Texas Corporate Tax: Everything You Need to Know
Texas corporate tax is referred to in the state of Texas as a franchise tax. When the state taxes most businesses, it is at a rate of one percent on the business's taxable margins.3 min read
Texas corporate tax is referred to in the state of Texas as a franchise tax. When the state taxes most businesses, it is at a rate of one percent on the business's taxable margins. The definition of the lowest number is based on one of three figures: 70 percent of the company's total revenue, 100 percent of the revenue minus the cost of goods sold, or 100 percent of the revenue minus the total compensation.
Information About Texas as a Business Location
One thing about Texas that continues steadily is its popularity as a location to conduct business. The figures for the state's unemployment and the growth of its job market attests to its desirability as a state for business opportunities. The unemployment rate as of 2015 showed a rate of 4.1 percent, which was one percentage point lower than the national unemployment rate.
Several reasons promote Texas as a favorable state for businesses. These include:
- A positive tax climate.
- Texas has low business taxes, and personal income is nonexistent.
- Businesses can keep more of the company's profits due to low taxes, and businesses can use personal income taxes as an incentive when hiring new employees.
- In some cases when the revenues of a business do not exceed certain thresholds, the tax rate drops to zero.
- Small businesses just starting out have an opportunity to flourish and grow in the Texas tax climate.
Information About the Franchise Tax
The way the franchise tax works is relatively easy and straightforward. Most business types in Texas are subject to the franchise tax. The exceptions to not paying the franchise tax are for some general partnerships and sole proprietorships. Limited liability partnerships and limited liability companies (LLCs) are subject to paying the franchise tax.
- The franchise tax of wholesale and retail companies is 0.5 percent regardless of the size of the business.
- A business earning an annual revenue of $10 million or less pay 0.575 percent when using the state's E-Z Computation form.
- Using the E-Z Computation Form for deducting temporary credits or economic development, compensation, or cost of goods sold (COGS) is not allowed.
- Businesses in 2015 that earned revenue of less than $1.08 million had no franchise tax at all. This is referred to as the no-tax-due threshold.
Most Common Texas Business Types
Most small businesses are not set up as a corporation, but at some point, the owner will switch from a limited liability company or S corporation to a C corporation business structure when the business has reached a certain level of growth.
The treatment for corporations when it comes to taxes is clear and to the point. Texas, like most states, requires corporations to pay a franchise tax. The E-Z Computation rules and no-tax-due threshold apply to corporations.
An S corporation provides businesses benefits under this business structure. Where a C corporation is subject to separate income tax and separate federal income tax, S corporations are not. With an S corporation, the shareholders are taxed based on the equity they have in the company. These are reasons that make the S corporation structure popular among small business owners.

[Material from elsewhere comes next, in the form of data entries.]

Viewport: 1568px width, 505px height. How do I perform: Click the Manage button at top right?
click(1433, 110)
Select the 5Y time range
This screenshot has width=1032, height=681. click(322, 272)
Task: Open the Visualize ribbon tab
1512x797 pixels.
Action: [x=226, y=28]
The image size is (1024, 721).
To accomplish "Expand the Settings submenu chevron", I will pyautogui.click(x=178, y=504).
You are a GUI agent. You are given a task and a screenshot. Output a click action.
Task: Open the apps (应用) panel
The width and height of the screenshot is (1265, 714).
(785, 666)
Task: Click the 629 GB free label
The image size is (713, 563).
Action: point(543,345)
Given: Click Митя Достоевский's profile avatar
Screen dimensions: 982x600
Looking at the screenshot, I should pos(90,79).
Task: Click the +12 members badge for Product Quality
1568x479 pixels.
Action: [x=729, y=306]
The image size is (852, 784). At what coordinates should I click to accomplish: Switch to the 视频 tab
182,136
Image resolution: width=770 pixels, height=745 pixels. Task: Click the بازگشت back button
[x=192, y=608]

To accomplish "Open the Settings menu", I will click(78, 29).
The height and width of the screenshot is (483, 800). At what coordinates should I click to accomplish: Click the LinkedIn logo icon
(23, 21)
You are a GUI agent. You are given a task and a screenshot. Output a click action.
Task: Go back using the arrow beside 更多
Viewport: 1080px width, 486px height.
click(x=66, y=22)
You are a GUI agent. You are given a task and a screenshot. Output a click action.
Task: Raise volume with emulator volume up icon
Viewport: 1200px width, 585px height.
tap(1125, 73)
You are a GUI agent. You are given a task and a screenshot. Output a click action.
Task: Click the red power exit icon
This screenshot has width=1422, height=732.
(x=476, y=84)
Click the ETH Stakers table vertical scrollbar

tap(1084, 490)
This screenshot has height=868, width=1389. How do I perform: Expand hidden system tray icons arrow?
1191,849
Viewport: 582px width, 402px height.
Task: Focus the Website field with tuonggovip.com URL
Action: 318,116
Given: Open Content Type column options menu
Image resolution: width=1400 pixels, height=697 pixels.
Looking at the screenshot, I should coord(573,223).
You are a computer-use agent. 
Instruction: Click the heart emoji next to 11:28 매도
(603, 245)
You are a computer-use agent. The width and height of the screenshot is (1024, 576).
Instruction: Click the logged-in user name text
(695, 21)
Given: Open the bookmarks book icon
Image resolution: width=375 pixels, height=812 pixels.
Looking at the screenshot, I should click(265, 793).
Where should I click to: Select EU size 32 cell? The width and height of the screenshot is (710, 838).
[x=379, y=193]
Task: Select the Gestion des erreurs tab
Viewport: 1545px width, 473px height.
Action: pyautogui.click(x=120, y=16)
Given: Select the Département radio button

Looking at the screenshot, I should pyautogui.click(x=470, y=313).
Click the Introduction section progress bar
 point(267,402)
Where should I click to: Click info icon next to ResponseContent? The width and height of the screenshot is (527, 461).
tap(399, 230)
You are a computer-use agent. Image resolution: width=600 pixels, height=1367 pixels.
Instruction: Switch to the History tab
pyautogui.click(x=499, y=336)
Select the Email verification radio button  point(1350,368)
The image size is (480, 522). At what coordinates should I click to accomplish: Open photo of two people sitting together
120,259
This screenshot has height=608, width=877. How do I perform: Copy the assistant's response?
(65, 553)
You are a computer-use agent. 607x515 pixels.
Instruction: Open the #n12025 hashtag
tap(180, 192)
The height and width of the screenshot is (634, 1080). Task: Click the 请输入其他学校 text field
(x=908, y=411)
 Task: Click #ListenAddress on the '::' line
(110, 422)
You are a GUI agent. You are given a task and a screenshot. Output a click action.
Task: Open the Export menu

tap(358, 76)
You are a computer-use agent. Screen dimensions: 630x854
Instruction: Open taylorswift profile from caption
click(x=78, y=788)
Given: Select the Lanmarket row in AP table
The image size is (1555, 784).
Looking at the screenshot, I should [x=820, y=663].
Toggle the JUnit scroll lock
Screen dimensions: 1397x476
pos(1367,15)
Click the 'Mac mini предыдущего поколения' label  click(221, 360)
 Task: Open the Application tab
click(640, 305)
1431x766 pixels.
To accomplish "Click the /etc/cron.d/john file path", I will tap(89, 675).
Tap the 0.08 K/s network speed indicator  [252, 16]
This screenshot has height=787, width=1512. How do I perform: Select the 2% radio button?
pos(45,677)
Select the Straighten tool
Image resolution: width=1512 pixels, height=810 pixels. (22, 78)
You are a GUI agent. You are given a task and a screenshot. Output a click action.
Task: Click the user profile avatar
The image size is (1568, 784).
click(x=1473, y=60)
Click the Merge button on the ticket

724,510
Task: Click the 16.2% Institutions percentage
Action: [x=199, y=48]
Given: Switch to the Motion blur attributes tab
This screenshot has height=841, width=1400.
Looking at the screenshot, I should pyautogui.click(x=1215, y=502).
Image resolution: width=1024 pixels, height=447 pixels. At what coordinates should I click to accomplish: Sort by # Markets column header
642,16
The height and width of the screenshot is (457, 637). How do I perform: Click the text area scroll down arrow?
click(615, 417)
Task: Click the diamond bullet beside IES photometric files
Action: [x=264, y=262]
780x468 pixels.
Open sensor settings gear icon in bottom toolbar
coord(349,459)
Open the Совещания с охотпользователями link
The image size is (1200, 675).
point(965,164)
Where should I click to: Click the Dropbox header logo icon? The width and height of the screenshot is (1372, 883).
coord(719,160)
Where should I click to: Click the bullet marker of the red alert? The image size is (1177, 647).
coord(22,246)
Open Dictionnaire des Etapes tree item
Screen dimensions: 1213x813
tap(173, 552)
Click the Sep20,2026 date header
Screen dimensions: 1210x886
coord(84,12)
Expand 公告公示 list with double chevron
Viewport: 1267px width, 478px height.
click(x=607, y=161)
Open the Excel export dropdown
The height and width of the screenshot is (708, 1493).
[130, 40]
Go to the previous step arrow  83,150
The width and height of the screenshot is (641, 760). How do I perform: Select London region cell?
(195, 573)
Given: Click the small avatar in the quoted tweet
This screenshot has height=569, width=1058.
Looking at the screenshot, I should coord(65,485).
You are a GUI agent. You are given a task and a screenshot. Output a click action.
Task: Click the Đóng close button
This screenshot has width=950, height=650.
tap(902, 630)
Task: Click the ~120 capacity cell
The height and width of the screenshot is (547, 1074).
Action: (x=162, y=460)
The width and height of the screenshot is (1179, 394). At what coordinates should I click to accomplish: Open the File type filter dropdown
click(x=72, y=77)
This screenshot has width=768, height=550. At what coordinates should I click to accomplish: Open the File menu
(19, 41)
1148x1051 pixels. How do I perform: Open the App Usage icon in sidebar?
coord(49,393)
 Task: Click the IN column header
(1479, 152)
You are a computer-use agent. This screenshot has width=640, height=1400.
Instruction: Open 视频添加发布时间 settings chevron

S corporations are still responsible for the franchise tax based on the annual revenue of the business. The one percent tax rate remains the same and shareholders do not pay any state taxes on income received from the company.
Limited Liability Companies (LLCs)
Limited liability companies are the next most popular business structure for small businesses. In most states, a limited liability business structure protects its owners from certain legal liabilities. An LLC structure also passes the income of the company to the owners, who in turn pay personal income tax as an individual versus paying income tax as a business.
Texas does charge LLCs a franchise with the same rules in place that apply to other businesses. The income passed through to the owners is not subject to state income tax.
Partnerships and Sole Proprietorships
If a business is owned directly by a person(s) and the income is distributed to that person(s), the business is treated like a sole proprietorship and not subject to the franchise tax. The owners will pay federal income tax but not state tax.
The majority of businesses set up as a limited liability partnership (LLP) or limited partnerships (LP) are subject to the franchise tax.